● **Problem to work on**
Quote the rows from the line with "The image size is (1179, 515)." through the end of the rows, both ends included, reproducing them line for line.

● **Given data**
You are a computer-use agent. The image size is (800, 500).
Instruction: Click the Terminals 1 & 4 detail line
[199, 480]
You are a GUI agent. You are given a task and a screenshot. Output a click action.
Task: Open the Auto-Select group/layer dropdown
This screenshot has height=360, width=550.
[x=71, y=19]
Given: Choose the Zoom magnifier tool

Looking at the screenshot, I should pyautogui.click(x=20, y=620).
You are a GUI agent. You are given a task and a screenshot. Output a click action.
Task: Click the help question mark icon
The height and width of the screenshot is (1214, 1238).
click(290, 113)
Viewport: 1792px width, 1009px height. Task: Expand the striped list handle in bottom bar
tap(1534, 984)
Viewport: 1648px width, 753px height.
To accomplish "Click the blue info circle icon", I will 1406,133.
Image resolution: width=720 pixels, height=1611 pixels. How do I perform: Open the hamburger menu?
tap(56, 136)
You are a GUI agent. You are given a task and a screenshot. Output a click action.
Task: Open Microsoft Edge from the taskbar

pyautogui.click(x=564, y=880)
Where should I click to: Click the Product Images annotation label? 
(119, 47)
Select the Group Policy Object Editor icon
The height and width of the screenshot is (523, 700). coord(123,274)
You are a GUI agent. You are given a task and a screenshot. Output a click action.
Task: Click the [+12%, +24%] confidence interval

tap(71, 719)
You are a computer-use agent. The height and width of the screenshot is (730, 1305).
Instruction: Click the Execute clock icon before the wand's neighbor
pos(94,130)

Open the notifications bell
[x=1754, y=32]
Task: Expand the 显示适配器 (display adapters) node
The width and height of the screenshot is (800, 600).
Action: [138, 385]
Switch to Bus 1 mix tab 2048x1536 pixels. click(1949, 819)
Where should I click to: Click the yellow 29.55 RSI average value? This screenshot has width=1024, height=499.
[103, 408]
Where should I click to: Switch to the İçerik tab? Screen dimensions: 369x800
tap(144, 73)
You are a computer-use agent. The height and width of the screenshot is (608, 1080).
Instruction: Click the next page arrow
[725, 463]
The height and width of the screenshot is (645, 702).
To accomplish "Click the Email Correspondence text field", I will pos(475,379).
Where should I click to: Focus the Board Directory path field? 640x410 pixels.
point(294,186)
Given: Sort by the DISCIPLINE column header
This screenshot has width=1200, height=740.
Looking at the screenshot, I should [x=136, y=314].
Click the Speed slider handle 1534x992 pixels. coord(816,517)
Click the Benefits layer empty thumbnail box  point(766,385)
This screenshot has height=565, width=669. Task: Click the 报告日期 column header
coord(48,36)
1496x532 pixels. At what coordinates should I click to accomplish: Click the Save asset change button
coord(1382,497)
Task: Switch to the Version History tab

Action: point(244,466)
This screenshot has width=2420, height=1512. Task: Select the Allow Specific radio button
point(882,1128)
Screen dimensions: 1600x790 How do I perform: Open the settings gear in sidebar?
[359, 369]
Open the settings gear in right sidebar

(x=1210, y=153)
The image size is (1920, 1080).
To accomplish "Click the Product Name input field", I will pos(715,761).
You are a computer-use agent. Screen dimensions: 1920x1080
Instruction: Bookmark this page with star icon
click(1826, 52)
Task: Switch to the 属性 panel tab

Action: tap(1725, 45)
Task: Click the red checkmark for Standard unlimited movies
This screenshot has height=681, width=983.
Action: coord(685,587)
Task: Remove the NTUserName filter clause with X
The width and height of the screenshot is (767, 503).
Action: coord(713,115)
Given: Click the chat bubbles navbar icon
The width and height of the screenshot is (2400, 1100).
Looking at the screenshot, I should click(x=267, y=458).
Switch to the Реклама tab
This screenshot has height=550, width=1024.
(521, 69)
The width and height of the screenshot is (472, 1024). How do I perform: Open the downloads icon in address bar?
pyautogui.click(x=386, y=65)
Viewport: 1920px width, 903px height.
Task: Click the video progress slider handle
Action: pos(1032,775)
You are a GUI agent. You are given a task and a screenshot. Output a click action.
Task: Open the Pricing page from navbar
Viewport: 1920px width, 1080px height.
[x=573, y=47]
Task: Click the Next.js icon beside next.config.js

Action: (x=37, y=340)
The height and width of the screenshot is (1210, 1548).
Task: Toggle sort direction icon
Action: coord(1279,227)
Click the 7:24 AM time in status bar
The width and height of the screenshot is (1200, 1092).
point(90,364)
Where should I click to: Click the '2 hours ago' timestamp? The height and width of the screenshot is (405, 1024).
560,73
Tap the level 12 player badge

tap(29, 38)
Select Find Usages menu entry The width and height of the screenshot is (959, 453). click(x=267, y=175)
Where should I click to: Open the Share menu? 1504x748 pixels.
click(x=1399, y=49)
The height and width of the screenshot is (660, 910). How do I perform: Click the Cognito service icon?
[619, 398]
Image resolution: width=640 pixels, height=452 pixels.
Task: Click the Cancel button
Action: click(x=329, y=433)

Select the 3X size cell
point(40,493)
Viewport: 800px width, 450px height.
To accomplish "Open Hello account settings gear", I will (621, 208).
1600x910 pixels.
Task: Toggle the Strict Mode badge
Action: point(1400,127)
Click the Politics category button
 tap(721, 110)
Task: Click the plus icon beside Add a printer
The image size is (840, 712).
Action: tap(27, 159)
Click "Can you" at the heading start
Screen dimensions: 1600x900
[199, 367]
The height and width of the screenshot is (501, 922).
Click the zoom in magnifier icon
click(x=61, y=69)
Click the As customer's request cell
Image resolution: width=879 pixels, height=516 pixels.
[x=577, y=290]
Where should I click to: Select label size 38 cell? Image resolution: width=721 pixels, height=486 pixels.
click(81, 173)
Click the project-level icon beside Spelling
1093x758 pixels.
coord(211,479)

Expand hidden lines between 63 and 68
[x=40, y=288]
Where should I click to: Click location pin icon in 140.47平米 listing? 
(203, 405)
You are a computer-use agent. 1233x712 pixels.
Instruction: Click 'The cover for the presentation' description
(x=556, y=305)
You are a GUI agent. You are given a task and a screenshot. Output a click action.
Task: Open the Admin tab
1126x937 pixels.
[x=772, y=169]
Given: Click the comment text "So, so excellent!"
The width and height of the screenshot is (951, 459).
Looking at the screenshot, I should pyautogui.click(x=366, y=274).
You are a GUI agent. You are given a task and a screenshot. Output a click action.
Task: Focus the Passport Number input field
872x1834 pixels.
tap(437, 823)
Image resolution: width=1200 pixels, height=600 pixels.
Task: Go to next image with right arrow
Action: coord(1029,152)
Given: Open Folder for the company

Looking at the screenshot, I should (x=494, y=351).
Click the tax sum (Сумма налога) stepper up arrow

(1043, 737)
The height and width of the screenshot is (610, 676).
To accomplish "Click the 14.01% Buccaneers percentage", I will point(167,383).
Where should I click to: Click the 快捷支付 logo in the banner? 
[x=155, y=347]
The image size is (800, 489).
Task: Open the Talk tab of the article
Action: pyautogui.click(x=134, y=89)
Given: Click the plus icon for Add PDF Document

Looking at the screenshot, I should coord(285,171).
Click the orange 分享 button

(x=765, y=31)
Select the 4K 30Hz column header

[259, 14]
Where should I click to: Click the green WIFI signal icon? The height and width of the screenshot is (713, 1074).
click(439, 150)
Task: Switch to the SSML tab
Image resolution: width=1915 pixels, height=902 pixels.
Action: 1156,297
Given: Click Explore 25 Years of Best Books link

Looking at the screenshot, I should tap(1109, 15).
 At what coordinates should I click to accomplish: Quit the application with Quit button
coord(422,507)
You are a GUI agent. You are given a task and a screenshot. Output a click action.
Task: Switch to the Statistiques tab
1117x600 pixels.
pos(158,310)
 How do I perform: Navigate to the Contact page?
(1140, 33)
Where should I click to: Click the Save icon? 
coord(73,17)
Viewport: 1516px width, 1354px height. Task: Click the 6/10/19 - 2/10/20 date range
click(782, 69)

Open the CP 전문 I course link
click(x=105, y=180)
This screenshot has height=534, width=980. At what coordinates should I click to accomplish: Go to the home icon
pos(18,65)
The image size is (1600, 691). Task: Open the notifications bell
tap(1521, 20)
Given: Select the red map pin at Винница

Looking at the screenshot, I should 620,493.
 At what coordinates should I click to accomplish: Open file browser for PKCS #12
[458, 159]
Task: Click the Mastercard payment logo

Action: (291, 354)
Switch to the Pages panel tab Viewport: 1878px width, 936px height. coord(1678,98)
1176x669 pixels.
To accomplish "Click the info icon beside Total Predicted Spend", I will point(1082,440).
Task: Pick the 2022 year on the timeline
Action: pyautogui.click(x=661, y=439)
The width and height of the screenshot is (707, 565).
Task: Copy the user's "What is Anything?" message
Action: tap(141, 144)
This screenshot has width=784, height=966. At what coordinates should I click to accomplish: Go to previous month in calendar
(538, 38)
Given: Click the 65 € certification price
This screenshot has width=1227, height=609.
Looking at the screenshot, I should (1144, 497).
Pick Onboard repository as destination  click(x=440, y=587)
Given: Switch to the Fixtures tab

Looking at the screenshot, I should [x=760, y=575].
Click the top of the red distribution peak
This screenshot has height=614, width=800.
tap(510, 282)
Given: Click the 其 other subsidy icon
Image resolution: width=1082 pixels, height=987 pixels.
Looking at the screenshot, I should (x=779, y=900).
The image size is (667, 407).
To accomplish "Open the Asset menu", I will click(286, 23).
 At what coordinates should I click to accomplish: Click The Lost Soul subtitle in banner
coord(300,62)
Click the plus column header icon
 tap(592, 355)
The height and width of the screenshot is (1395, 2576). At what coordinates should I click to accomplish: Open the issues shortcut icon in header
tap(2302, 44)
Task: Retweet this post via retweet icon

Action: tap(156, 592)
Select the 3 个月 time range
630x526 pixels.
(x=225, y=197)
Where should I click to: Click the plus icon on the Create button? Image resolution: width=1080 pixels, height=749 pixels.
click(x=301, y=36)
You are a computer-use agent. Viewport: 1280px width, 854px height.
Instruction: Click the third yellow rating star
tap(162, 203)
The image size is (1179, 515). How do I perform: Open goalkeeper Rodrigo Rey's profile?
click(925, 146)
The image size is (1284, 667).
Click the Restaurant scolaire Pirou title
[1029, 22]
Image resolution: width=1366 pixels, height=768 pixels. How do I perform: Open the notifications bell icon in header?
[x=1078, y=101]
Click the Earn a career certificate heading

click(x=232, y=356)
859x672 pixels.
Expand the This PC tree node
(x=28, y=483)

● **Finished answer**
The image size is (1179, 515). How do I perform: Open goalkeeper Rodrigo Rey's profile?
click(925, 146)
The image size is (1284, 667).
Click the Restaurant scolaire Pirou title
[1029, 22]
Image resolution: width=1366 pixels, height=768 pixels. How do I perform: Open the notifications bell icon in header?
[x=1078, y=101]
Click the Earn a career certificate heading

click(x=232, y=356)
859x672 pixels.
Expand the This PC tree node
(x=28, y=483)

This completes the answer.